Search code examples
scalaapache-sparkspark-structured-streaming

Unbounded table is spark structured streaming


I'm starting to learn Spark and am having a difficult time understanding the rationality behind Structured Streaming in Spark. Structured streaming treats all the data arriving as an unbounded input table, wherein every new item in the data stream is treated as new row in the table. I have the following piece of code to read in incoming files to the csvFolder.

val spark = SparkSession.builder.appName("SimpleApp").getOrCreate()

val csvSchema = new StructType().add("street", "string").add("city", "string")
.add("zip", "string").add("state", "string").add("beds", "string")
.add("baths", "string").add("sq__ft", "string").add("type", "string")
.add("sale_date", "string").add("price", "string").add("latitude", "string")
.add("longitude", "string")

val streamingDF = spark.readStream.schema(csvSchema).csv("./csvFolder/")

val query = streamingDF.writeStream
  .format("console")
  .start()

What happens if I dump a 1GB file to the folder. As per the specs, the streaming job is triggered every few milliseconds. If Spark encounters such a huge file in the next instant, won't it run out of memory while trying to load the file. Or does it automatically batch it? If yes, is this batching parameter configurable?


Solution

  • See the example

    The key idea is to treat any data stream as an unbounded table: new records added to the stream are like rows being appended to the table. enter image description here This allows us to treat both batch and streaming data as tables. Since tables and DataFrames/Datasets are semantically synonymous, the same batch-like DataFrame/Dataset queries can be applied to both batch and streaming data.

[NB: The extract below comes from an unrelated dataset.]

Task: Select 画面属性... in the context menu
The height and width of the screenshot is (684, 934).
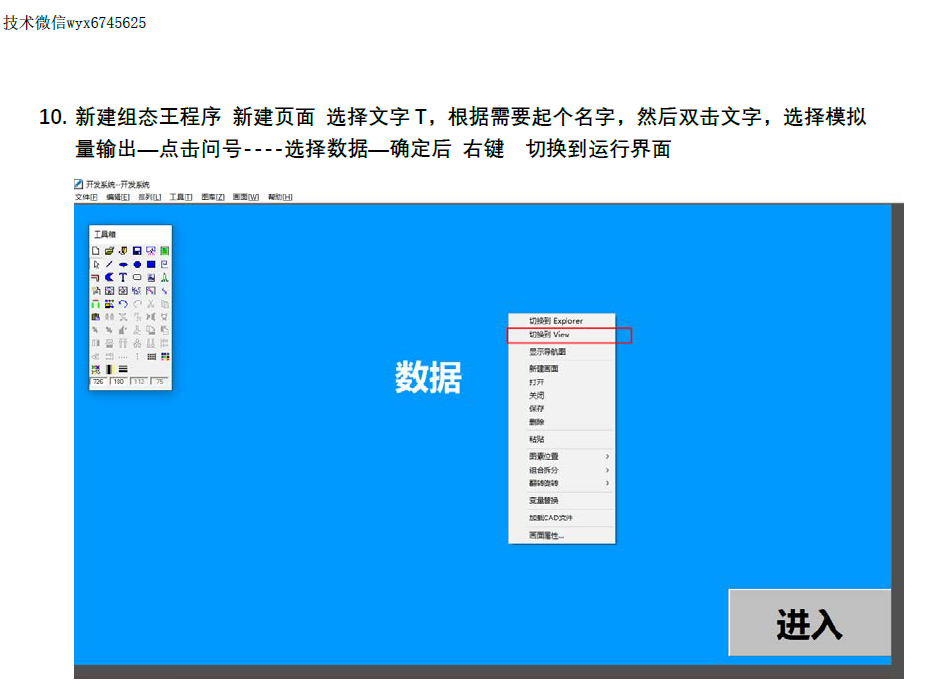Action: pyautogui.click(x=546, y=536)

    In Structured Streaming Model, this is how the execution of this query is performed. enter image description here

    Question : If Spark encounters such a huge file in the next instant, won't it run out of memory while trying to load the file. Or does it automatically batch it? If yes, is this batching parameter configurable?

    Answer : There is no point of OOM since it is RDD(DF/DS)lazily initialized. of course you need to re-partition before processing to ensure equal number of partitions and data spread across executors uniformly...